Traditionally, genebanks rightly focus on conserving crop diversity, but putting it to use gets less attention and resources. The BOLD project is designed to change this, by supporting better management of national seed collections but also encouraging the genebanks to work more closely with plant breeders, farmers, seed producers and the like to put new, climate-resilient varieties into the hands of farmers. 

Farmers are key to this: we need to understand what they need and make sure that new varieties meet those needs, and end up doing well in their fields.
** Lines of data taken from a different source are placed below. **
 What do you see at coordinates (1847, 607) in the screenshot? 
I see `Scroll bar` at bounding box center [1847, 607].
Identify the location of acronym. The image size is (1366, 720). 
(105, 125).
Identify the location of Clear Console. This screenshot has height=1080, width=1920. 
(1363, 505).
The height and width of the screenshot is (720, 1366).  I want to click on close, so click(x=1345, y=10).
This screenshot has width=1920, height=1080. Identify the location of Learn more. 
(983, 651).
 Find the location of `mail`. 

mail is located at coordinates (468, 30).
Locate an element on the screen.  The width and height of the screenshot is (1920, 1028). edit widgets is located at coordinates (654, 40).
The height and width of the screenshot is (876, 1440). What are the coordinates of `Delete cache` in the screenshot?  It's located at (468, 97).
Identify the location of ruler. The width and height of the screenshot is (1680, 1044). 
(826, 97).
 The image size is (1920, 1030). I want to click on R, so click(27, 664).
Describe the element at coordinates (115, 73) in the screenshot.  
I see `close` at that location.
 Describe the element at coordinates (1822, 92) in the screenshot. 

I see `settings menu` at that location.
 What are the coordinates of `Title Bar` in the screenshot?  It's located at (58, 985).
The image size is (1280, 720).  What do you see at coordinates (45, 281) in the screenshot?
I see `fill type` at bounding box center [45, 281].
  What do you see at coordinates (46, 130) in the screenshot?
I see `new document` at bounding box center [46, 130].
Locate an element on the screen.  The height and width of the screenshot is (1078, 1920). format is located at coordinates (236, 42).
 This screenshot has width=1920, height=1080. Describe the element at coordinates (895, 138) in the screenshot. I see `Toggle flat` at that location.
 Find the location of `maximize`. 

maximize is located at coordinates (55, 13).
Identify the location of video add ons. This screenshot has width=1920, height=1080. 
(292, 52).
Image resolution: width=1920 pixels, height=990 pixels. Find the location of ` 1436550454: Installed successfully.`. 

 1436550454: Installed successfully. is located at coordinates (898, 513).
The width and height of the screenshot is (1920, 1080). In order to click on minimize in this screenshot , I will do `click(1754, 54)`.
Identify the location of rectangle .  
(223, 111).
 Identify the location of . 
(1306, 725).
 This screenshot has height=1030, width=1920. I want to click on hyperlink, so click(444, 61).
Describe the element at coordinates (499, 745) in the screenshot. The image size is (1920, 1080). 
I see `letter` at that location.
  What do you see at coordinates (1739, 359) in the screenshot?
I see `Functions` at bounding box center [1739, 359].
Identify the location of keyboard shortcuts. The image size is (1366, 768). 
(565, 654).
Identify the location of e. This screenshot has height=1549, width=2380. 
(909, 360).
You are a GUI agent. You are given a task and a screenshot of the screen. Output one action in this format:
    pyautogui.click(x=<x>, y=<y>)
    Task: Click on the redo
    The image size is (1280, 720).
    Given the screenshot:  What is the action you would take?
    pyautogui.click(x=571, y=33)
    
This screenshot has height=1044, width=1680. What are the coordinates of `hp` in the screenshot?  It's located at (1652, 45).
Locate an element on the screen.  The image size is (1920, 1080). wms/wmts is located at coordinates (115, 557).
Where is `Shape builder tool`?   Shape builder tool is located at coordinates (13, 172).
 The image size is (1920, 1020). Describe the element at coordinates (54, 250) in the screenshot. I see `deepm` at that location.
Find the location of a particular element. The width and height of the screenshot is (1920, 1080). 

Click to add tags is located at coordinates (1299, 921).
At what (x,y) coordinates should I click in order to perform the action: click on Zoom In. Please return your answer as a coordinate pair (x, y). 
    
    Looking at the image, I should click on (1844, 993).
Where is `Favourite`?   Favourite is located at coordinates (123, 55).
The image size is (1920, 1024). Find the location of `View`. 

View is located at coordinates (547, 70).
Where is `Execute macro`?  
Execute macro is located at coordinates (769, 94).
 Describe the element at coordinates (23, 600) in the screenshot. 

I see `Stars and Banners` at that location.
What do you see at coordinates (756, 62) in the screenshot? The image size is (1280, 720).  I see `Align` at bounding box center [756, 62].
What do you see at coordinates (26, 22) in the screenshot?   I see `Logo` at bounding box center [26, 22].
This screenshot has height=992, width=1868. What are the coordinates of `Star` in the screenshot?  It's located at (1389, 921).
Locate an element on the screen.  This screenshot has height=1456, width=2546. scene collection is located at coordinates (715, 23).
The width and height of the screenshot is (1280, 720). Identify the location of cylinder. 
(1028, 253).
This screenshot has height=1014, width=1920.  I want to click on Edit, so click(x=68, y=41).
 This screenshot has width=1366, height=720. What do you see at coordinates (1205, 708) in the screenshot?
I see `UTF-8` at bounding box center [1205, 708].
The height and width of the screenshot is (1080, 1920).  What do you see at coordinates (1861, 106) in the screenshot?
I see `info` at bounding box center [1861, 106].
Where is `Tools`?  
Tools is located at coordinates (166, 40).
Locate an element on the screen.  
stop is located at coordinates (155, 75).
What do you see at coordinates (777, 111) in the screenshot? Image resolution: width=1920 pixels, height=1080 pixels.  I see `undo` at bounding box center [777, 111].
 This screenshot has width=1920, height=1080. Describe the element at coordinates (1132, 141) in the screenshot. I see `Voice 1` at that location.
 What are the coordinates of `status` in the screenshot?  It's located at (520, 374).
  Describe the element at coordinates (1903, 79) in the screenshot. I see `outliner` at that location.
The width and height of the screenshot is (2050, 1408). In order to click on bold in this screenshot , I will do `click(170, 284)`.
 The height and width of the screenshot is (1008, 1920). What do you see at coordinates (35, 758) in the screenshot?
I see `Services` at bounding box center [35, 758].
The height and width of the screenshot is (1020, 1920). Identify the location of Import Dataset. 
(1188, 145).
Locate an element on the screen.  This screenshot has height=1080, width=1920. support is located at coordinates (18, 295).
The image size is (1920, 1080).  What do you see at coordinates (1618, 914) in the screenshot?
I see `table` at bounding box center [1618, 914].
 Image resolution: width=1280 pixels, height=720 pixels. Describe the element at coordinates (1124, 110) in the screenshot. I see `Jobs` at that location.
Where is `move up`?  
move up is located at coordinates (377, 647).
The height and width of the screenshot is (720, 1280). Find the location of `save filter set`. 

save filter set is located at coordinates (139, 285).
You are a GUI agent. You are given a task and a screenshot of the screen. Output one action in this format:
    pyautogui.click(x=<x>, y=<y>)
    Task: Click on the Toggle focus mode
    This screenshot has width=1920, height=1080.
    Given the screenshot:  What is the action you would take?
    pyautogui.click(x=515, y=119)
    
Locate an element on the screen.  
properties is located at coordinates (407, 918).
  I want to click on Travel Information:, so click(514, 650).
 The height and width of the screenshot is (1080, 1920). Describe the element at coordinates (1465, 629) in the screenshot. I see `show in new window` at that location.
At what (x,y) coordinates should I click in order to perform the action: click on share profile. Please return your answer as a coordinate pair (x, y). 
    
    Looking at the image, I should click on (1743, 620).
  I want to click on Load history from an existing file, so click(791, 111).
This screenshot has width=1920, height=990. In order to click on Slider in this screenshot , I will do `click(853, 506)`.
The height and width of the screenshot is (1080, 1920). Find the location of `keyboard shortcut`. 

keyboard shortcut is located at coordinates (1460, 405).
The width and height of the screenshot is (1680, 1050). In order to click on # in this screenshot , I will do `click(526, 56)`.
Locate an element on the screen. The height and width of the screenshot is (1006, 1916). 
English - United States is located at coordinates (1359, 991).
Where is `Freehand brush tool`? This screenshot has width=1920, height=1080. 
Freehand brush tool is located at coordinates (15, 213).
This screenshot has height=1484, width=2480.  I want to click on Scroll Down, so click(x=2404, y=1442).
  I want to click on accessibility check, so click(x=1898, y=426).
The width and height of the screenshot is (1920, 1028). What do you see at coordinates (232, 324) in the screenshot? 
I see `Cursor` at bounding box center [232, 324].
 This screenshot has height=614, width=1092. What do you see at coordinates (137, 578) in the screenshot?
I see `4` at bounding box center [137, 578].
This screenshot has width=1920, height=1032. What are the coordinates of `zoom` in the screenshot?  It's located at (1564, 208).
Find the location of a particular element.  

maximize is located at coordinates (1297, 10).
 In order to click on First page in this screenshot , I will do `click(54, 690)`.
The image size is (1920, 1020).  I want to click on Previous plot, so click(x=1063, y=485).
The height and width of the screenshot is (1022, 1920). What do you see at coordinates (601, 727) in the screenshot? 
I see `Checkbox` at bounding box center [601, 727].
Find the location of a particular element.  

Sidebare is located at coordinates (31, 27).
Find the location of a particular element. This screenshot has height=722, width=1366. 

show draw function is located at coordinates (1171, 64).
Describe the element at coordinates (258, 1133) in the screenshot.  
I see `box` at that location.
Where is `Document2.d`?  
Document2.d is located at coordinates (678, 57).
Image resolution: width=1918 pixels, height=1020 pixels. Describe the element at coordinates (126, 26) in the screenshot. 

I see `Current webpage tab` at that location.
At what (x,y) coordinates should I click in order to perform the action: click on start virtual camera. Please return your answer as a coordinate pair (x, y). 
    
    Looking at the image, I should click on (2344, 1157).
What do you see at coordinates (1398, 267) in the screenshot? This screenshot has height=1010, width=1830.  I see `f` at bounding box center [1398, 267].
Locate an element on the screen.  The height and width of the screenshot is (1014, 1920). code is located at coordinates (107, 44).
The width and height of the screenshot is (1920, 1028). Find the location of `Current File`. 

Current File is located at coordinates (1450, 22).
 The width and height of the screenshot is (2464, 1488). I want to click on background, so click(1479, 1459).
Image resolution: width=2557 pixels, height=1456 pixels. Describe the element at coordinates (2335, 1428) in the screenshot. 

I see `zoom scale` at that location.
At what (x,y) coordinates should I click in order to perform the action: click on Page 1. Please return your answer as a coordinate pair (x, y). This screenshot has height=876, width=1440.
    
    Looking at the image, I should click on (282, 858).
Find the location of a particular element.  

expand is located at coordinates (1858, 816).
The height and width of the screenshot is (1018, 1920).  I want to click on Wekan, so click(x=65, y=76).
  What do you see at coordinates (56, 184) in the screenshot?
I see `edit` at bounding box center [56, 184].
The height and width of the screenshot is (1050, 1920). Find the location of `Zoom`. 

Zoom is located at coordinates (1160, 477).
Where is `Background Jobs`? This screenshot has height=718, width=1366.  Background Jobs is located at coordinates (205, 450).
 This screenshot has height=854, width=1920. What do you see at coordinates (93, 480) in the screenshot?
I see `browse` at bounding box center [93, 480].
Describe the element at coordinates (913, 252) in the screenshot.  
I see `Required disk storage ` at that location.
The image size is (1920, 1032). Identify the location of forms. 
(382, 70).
In doing this, BOLD is continuing the pre-breeding work started under the Crop Wild Relatives Project

We are working on seven crops that play important roles on small-scale farms in the developing world, ranging from niche crops like alfalfa and grasspea to well-known staples like potato and rice. There are also durum wheat, finger millet and barley. A diverse bunch.

Diversity is what BOLD is all about.

 

How does the project plan to ensure that new, better seeds reach the farmers that need them? 

A lot of times, you can develop a variety but how do you produce seed in sufficient quantity and scale to get to all the farmers that might want to try it out? Unless you have a well-developed seed system – with working linkages from genebanks, to plant breeders to seed growers, and effective policies, laws and regulations – it is not going to happen.

BOLD is looking at both the formal and informal side of the seed system, which is important. In the Global South, various types of farmer-to-farmer exchanges account for maybe 80% of the seed that farmers use. Farmers conserve their own seed and exchange it among themselves, leading to the development of landraces, or farmers’ varieties. This is where most of our crop diversity comes from. 

But many countries have seed laws and policies that prevent farmers from selling these landraces on the formal market, for example. This is where crop genebanks can play a role as a key component of better seed systems – making sure that the diversity of these landraces is made known to breeders and other stakeholders and is available for different types of use.

So how can we have seed systems that benefit all those involved, from the farmer to the consumer? This is where an important additional component of BOLD’s work comes in, led by the Norwegian University of Life Science: designing a better, more inclusive seed system.

 

This is the first of the BOLD genebank reviews that you have been on. Can you say something about your impressions of the process?

Taking part in this visit has been a wonderful experience. There’s nothing like seeing for yourself what is actually happening in the lab and field. 

To come and see what is being done firsthand, to talk to the people who are behind these operations, has been very eye-opening. These sort of one-on-one interactions help develop trust and a spirit of partnership between us at the Crop Trust, the reviewers and the genebank staff.

We’re all committed to strengthening genebanks and improving food security and I think meeting each other face to face and developing this trust and rapport is perhaps what is most important about the reviews.